"Ségolène Royal est combative pour deux" (Métro)

Publié le par Jérôme Vermelin

Interview
Daniel Bernard, journaliste à Marianne , signe Madame Royal (*), un portrait pétillant de la présidente de la Région Poitou-Charentes. 27/09/2005



Que vous inspirent les propos déplacés de certains socialistes à l'encontre de Ségolène Royal et de ses ambitions présidentielles ?

Si les éléphants socialistes réagissent avec une agressivité stupéfiante, ce n'est pas seulement parce que le reportage de Paris Match la montre avec sa fille en train de jouer au badminton ! C'est que sa popularité témoigne de leurs propres lacunes. Trois ans après le séisme du 21 avril, aucun d'eux n'a imposé son leadership face à Nicolas Sarkozy. La gauche apparaît encore convalescente, sans idée et sans punch. Ségolène Royal, elle, est combative pour deux. Et elle n'est pas enfermée dans les querelles de boutiques socialisto-socialistes. Même si elle a fait l'impasse sur le taux de TVA et reste discrète sur sa vision de l'Europe, elle parle aux Français et les Français l'écoutent. Nul ne lui reproche, à elle, d'être énarque et de faire de la politique depuis plus de vingt ans ! Dans ces réactions, le machisme est second, même s'il est évidemment perceptible.



L'hypothèse de sa candidature est-elle due à un bon timing dans l'opinion ou à sa personnalité propre ?

Il faut être aveugle et sourd pour ignorer l'envie de neuf qui anime aujourd'hui les Français, de gauche comme de droite. Or ce désir violent ne trouve pas d'incarnation, si ce n'est aux extrêmes. A défaut d'un programme de rupture ou d'un discours innovant, les Français se raccrochent à la candidature d'une femme comme à une bouée de sauvetage. Au-delà, ses combats contre la pédophilie ou la violence à la télévision, mais aussi sa méfiance à l'égard des forces du marché la situent dans une tradition de gauche antilibertaire et anti-ibérale. Or, les Français veulent des repères.
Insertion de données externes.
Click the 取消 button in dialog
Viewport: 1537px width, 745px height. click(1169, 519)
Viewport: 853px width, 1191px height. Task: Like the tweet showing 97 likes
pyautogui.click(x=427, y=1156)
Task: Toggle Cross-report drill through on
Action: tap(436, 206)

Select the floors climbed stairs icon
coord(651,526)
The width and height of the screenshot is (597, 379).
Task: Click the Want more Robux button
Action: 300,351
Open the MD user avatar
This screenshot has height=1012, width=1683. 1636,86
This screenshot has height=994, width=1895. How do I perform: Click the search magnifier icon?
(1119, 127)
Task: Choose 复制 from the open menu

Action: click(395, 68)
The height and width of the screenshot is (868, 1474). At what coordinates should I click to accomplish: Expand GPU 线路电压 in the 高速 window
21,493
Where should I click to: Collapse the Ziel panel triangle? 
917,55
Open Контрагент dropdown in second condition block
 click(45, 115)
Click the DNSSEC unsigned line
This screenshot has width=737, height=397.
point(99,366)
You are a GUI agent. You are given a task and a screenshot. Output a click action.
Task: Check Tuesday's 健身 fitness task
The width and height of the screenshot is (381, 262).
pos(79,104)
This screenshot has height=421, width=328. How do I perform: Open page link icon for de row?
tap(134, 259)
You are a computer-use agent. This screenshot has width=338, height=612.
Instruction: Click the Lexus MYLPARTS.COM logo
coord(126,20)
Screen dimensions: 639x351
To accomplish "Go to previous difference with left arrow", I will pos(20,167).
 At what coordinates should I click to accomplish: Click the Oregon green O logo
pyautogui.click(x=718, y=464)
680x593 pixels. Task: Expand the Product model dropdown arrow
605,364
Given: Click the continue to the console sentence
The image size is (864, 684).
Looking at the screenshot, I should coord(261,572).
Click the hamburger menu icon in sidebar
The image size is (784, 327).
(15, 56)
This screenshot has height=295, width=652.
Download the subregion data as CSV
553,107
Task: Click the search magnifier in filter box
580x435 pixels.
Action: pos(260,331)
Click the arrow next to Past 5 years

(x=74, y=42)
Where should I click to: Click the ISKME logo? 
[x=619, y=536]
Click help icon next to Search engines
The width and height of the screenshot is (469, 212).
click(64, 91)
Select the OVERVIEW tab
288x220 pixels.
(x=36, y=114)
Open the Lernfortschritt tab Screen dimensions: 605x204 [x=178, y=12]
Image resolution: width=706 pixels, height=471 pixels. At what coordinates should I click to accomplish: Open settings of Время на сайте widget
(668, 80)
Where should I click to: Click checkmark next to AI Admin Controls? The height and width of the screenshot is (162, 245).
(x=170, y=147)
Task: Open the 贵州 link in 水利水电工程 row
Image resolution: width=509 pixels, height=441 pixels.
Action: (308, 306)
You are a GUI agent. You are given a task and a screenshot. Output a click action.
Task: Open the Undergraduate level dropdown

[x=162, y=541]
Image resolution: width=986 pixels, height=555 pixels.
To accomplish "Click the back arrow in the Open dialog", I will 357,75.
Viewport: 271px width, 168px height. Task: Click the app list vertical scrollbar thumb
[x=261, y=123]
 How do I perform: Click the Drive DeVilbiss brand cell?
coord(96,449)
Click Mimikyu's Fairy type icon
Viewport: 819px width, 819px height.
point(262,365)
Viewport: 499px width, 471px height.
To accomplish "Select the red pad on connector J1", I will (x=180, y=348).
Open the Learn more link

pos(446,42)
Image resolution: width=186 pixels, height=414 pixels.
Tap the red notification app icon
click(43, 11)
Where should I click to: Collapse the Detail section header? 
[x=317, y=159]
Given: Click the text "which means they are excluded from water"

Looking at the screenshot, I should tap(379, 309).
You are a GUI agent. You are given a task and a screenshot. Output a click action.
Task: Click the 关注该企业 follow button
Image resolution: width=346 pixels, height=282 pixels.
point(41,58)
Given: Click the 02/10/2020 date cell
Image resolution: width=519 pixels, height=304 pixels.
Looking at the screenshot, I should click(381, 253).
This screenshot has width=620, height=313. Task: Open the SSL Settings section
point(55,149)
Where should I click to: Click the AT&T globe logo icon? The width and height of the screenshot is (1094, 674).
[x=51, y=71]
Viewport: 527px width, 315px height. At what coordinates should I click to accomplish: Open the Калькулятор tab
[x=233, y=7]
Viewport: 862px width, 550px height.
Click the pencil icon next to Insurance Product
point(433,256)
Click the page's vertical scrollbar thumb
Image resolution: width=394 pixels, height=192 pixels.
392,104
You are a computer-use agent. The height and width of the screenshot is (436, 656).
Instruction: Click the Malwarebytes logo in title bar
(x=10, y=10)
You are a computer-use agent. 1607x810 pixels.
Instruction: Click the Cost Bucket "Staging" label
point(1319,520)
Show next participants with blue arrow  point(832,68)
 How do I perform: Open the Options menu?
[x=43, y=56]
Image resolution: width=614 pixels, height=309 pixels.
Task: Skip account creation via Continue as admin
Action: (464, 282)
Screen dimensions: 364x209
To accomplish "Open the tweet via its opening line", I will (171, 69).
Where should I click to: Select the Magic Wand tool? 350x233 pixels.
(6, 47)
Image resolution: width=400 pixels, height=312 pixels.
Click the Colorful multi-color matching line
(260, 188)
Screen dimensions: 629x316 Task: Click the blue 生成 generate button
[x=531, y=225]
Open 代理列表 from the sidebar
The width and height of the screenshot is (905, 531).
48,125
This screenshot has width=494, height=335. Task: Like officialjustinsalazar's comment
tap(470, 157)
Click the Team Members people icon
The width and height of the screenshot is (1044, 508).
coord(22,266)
N'a-t-elle pas quand même l'image d'une bourgeoise de gauche ?

Percevant, comme son compagnon, des indemnités de cumularde, elle mène une existence bourgeoise. Mais son enfance dans un village des Vosges, ainsi que son ancrage dans les Deux-Sèvres, font d'elle une élue en prise avec une France rurale qui n'apparaît guère à la télévision. En fait, elle est plus marquée par son éducation chrétienne, qui imprègne son socialisme, que par la fréquentation des grandes fortunes du CAC 40. Contrairement à certaines éminences du PS, y compris François Hollande parfois, elle n'a jamais théorisé l'impuissance de l'Etat. Il y a quelques années, elle a même suggéré de plafonner les salaires et fixé la barre à 50 000 francs !


Est-elle progressiste sur les questions de société ?

Elle est conservatrice, mais moins caricaturale que veut le croire la gauche issue de Mai 68. Si elle s'est opposée au mariage gay, elle a plaidé en tant que ministre de la Famille et de l'Enfance pour la reconnaissance "des" familles, y compris celles qui sont composées de parents homosexuels. Elle considère qu'il n'est pas dans le rôle du politique de porter atteinte à une institution comme le mariage. Mais cela ne l'empêche pas de s'en abstraire puisqu'elle n'est pas mariée avec le père de ses quatre enfants.

Justement, comment décririez-vous le couple Royal / Hollande ?

Le plus remarquable c'est leur absolue différence. Il est ouvert, drôle, et joue collectif, au risque de s'engluer dans les affaires partisanes. Elle est méfiante, implacable avec ses collaborateurs et joue tellement perso qu'elle s'est souvent présentée aux élections en dissimulant son étiquette socialiste.

Propos recueillis par Jérôme Vermelin


(*) Madame Royal de Daniel Bernard Editions Jacob Duvernet. 215 pages, 20,95 euros.